In this post, we will learn how to make grouped violin plot with jittered data points on top of it using ggplot2 in R. One of the challenges in making grouped violin or box plots with jittered data points is proper alignment of data points and the underlying plot. In an earlier tutorial, we addressed the alignment problem while making grouped boxplots with jittered data points. Although the same approach does not solve the problem fully for violinplot. In this tutorial, we will show how geom_sina() function ggforce will have add jittered data points to grouped violin plots.
library(tidyverse) library(palmerpenguins) theme_set(theme_bw(16))
Grouped Violin plot in ggplot2
In ggplot2, we can make violin plots using geom_violin(). TO make a grouped violin plot, we use either fill or color argument to aes() function with the column/variable that we want to group by.
penguins %>% drop_na() %>% ggplot(aes(x=species, y=body_mass_g, fill=sex))+ geom_violin() ggsave("grouped_violin_plot_ggplot2_R.png")
Grouped Violin plot in ggplot2 with jittered data points using geom_jitter()
To add jittered data points to the gouped violin plot, if we use geom_jitter(), it will not work, just like it does not for boxplot.
penguins %>% drop_na() %>% ggplot(aes(x=species, y=body_mass_g, fill=sex))+ geom_violin()+ geom_jitter(width=0.5) ggsave("grouped_violin_plot_with_data_geom_jitter_ggplot2_R.png")
jittered points will not align nicely with the grouped violin plots.
Grouped Violin plot in ggplot2 with jittered data points using geom_points() with position_jitterdodge()
One of the solutions to align the jittered data points and violin plot is to use geom_point() with position_jitterdodge().
penguins %>% drop_na() %>% ggplot(aes(x=species, y=body_mass_g, fill=sex))+ geom_violin()+ geom_point(position=position_jitterdodge()) ggsave("grouped_violin_plot_with_jittered_points_ggplot2_R.png")
As the documentation page for position_jitterdodge() says, it is mainly design for “aligning points generated through geom_point() with dodged boxplots”. For dodged or grouped violin plots, we can see that position_jitterdodge() does not completely work.
Grouped Violin Plot with jittered data using geom_sina() from ggforce
A better option to make grouped violin plot with jittered data points is to use geom_sina() from ggforce R package on top of violin plot.

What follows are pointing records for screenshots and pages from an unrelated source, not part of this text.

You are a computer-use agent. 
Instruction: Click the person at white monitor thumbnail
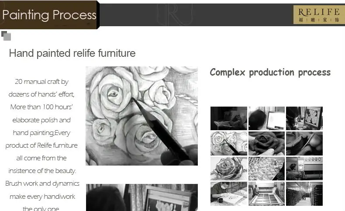pyautogui.click(x=266, y=118)
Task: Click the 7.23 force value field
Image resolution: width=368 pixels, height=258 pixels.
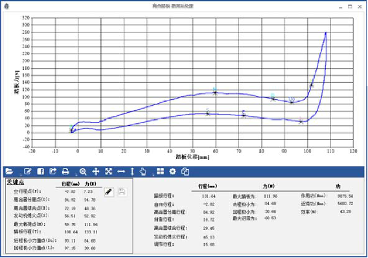Action: coord(88,192)
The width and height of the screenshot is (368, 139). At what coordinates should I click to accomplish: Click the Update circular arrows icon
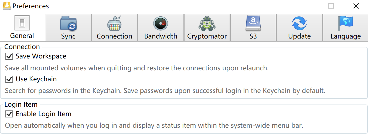299,23
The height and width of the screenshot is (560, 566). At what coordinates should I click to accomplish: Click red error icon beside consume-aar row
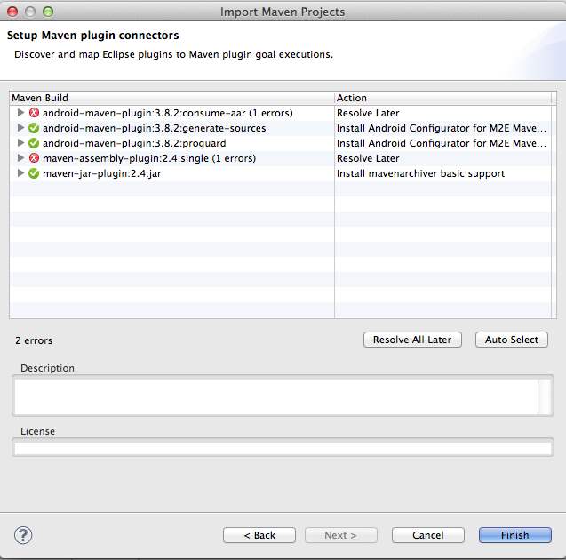(x=35, y=113)
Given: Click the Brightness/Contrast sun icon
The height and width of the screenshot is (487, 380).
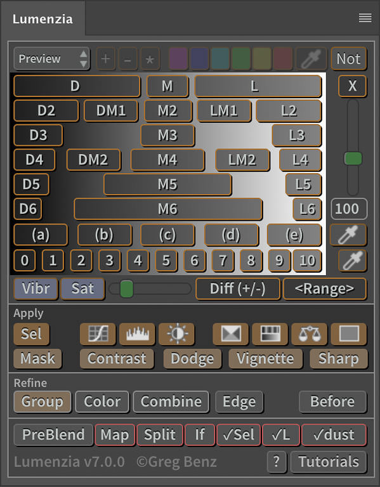Looking at the screenshot, I should 176,334.
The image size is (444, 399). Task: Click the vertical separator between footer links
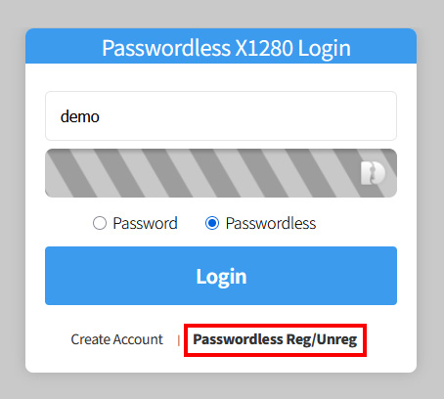click(179, 340)
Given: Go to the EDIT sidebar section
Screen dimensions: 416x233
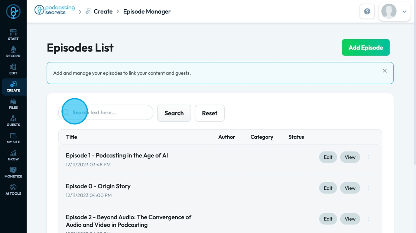Looking at the screenshot, I should point(13,69).
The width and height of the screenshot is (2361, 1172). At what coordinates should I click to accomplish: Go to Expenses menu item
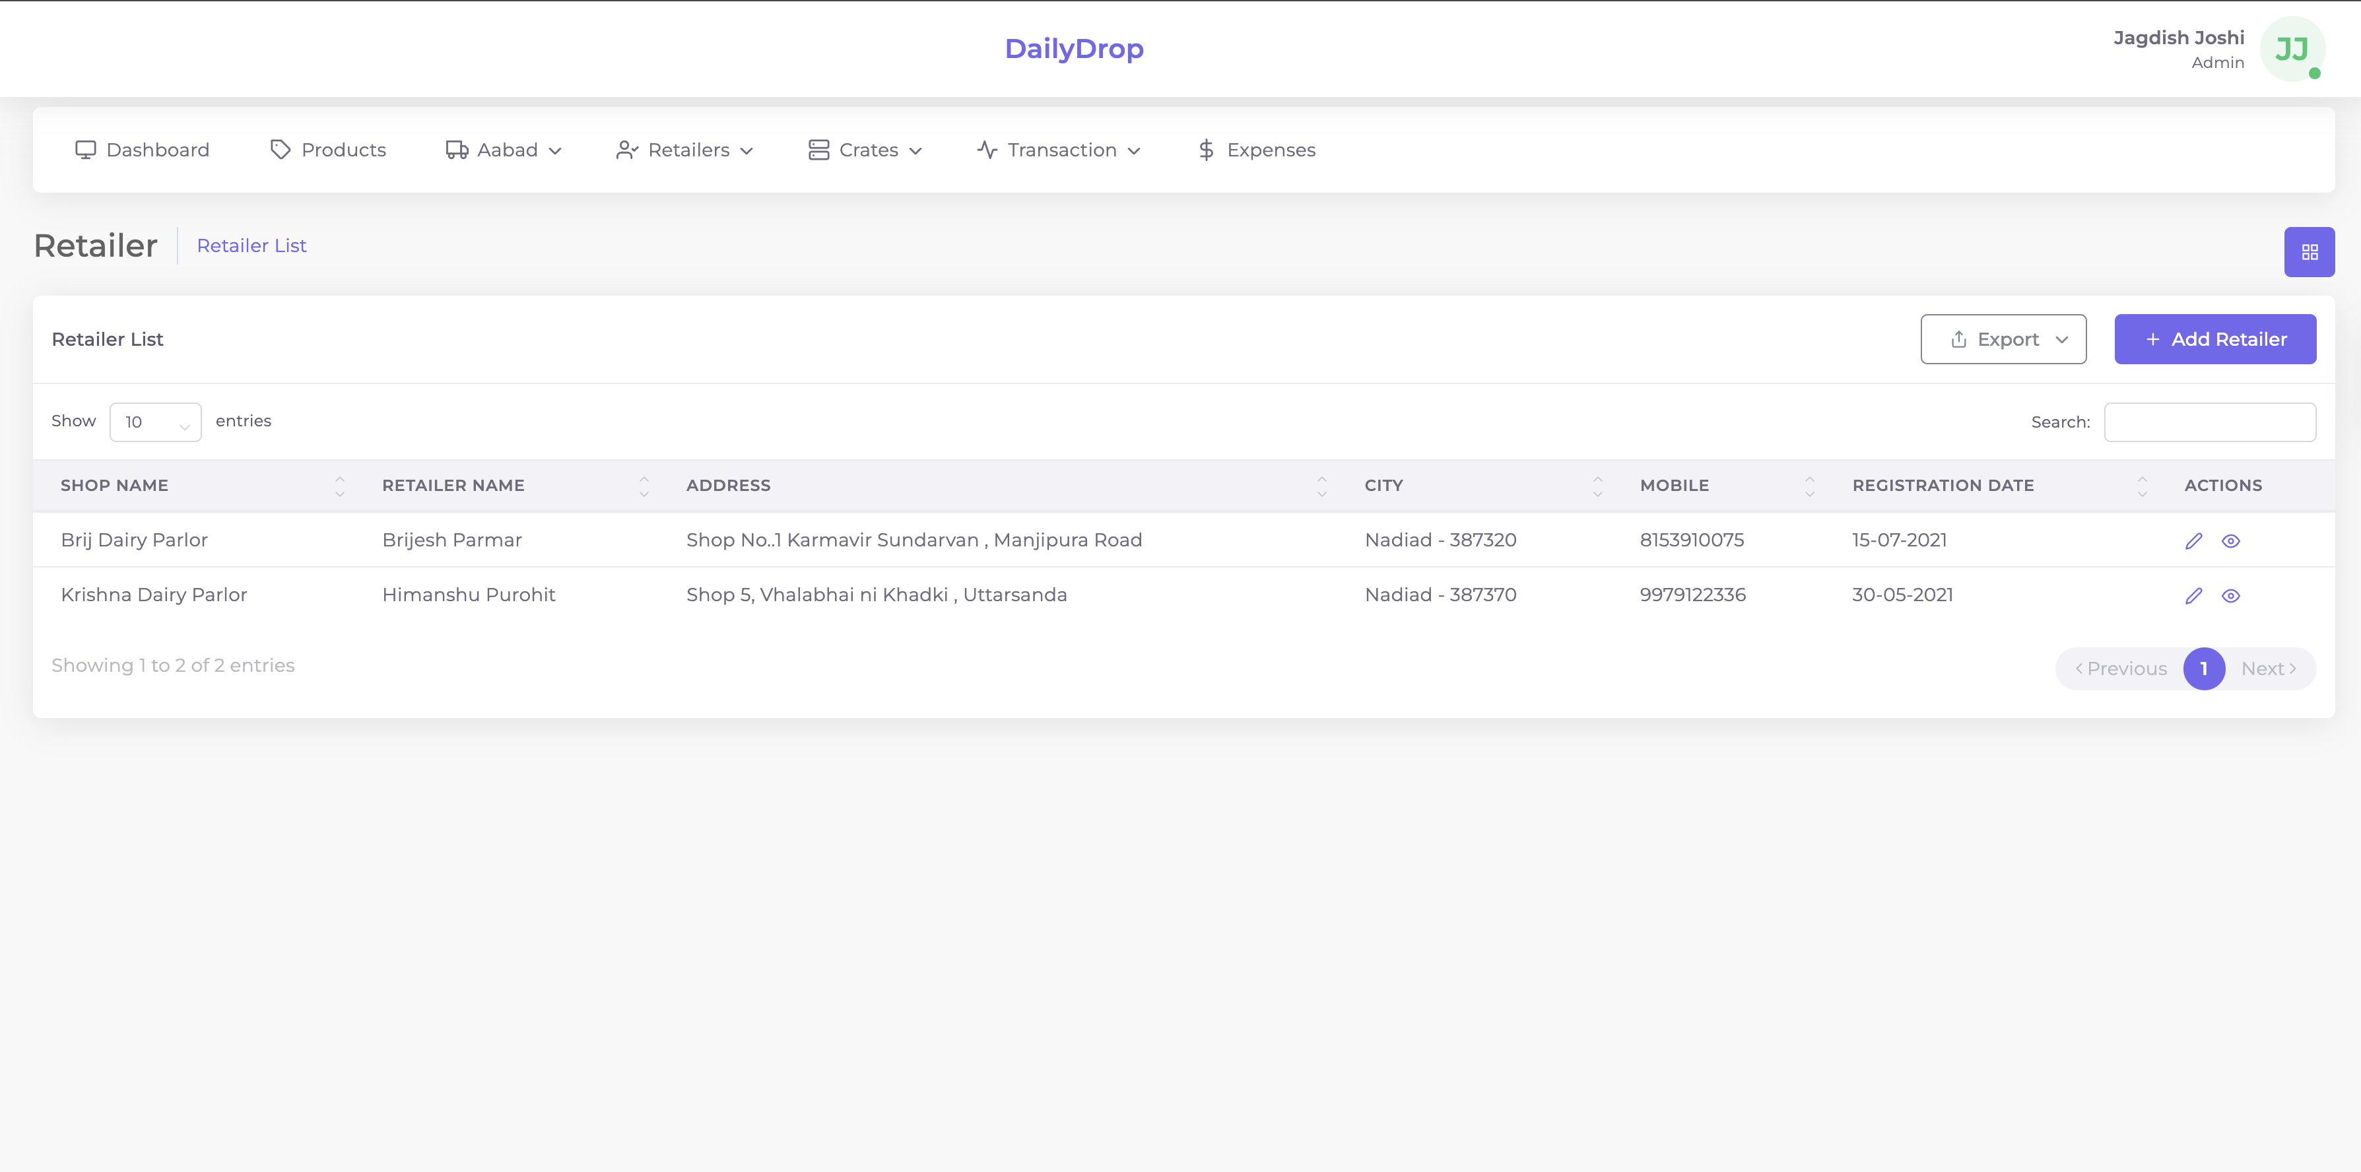click(1257, 150)
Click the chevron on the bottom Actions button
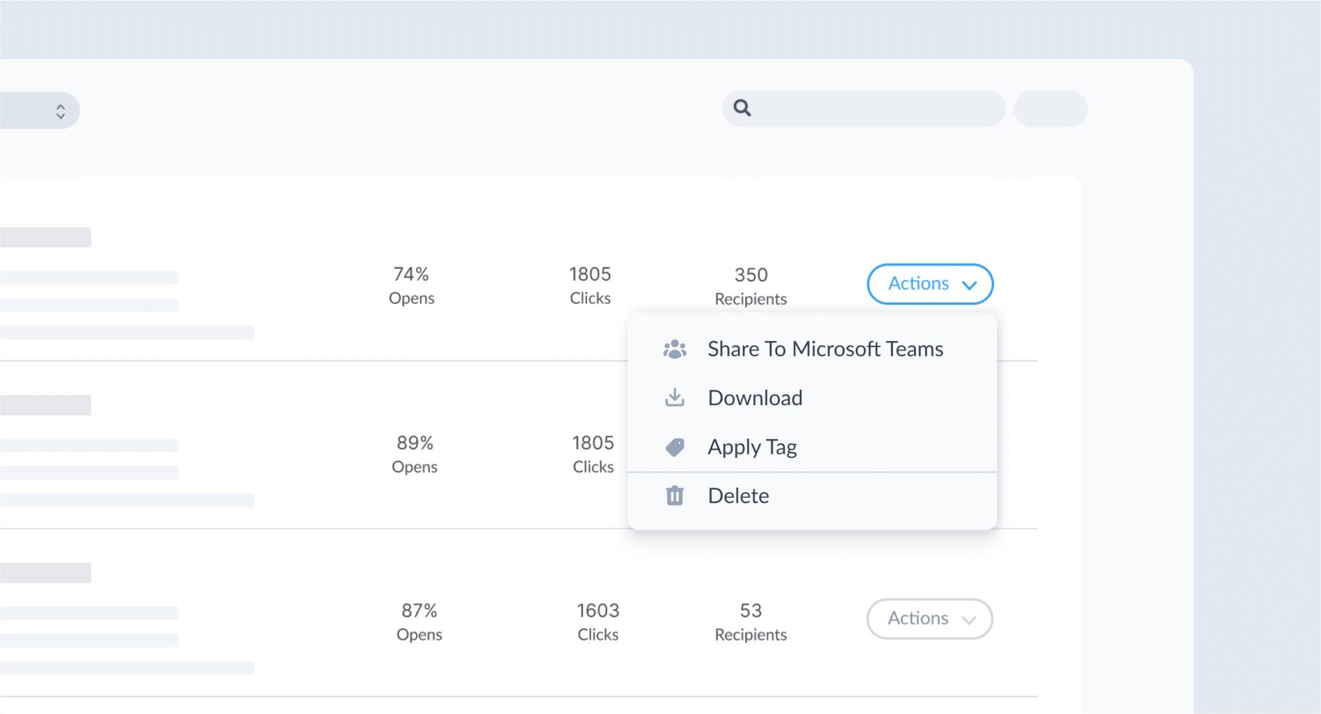This screenshot has height=714, width=1321. coord(968,620)
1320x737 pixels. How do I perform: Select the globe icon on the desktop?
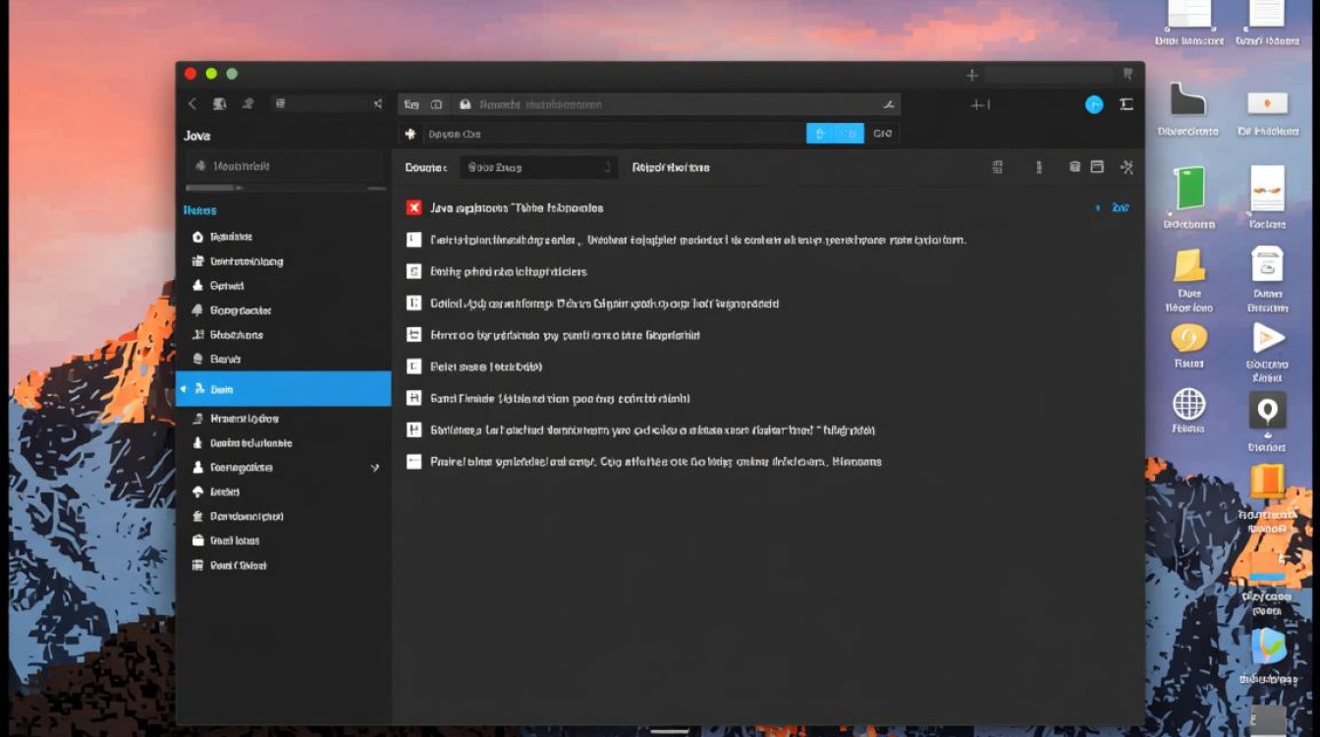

The biggest advantage we get is that the data points by geom_sina() follows the shape of violin plot, spreading out where there are more points.
penguins %>% drop_na() %>% ggplot(aes(x=species, y=body_mass_g, fill=sex))+ geom_violin()+ geom_sina(alpha=0.5) ggsave("grouped_violin_plot_with_jittered_points_geom_sina_ggforce.png")
Another advantage is that jittered data points is aligned well with the groups.